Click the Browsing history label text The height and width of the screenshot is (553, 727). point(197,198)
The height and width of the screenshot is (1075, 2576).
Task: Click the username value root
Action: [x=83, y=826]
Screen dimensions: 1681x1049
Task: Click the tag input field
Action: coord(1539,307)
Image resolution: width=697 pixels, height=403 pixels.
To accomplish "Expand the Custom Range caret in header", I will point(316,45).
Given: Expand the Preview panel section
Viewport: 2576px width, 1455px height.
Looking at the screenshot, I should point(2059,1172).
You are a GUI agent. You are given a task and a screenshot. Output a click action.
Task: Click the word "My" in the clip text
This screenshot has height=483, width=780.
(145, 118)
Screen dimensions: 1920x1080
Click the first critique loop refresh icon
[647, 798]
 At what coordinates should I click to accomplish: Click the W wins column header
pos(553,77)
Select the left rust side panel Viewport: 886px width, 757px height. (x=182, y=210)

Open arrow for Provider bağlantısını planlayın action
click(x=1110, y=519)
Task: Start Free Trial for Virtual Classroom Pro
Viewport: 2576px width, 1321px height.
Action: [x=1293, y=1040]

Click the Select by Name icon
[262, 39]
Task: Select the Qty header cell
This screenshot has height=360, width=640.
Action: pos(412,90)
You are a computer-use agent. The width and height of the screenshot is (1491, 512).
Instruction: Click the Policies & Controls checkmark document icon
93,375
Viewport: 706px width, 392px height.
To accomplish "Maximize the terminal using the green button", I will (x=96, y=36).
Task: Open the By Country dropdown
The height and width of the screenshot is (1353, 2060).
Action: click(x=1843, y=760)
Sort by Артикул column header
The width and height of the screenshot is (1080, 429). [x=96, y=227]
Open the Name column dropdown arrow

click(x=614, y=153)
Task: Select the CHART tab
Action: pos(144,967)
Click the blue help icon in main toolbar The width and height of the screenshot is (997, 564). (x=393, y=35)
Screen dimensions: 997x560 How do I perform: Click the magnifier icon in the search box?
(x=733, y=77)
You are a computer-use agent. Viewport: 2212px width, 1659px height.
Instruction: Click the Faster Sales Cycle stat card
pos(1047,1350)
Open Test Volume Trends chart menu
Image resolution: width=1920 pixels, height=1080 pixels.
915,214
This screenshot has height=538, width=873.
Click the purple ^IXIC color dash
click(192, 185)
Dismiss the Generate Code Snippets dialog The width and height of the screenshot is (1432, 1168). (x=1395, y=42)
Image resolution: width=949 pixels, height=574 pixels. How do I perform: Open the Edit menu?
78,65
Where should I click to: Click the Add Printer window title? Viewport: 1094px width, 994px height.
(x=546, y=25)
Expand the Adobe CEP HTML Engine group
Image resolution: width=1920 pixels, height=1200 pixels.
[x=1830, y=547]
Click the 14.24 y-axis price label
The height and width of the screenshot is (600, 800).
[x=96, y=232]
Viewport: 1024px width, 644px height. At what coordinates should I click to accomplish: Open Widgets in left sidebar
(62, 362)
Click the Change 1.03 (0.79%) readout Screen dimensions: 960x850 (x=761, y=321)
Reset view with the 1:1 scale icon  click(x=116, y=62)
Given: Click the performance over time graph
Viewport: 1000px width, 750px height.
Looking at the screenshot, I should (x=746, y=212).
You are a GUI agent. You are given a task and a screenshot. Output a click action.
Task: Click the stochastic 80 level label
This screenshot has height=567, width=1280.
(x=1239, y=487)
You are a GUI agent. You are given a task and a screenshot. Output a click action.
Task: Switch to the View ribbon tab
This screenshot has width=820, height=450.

┄┄┄┄┄┄

Rewrite the part of the listing that opens with the line containing "Open Test Volume Trends chart menu" and closes with the line containing "Reset view with", substituting "Collapse" for "Expand" and leaving everything else unchanged.

▶ [RESULT OF THE EXERCISE]
Open Test Volume Trends chart menu
Image resolution: width=1920 pixels, height=1080 pixels.
915,214
This screenshot has height=538, width=873.
Click the purple ^IXIC color dash
click(192, 185)
Dismiss the Generate Code Snippets dialog The width and height of the screenshot is (1432, 1168). (x=1395, y=42)
Image resolution: width=949 pixels, height=574 pixels. How do I perform: Open the Edit menu?
78,65
Where should I click to: Click the Add Printer window title? Viewport: 1094px width, 994px height.
(x=546, y=25)
Collapse the Adobe CEP HTML Engine group
Image resolution: width=1920 pixels, height=1200 pixels.
[x=1830, y=547]
Click the 14.24 y-axis price label
The height and width of the screenshot is (600, 800).
[x=96, y=232]
Viewport: 1024px width, 644px height. At what coordinates should I click to accomplish: Open Widgets in left sidebar
(62, 362)
Click the Change 1.03 (0.79%) readout Screen dimensions: 960x850 (x=761, y=321)
Reset view with the 1:1 scale icon  click(x=116, y=62)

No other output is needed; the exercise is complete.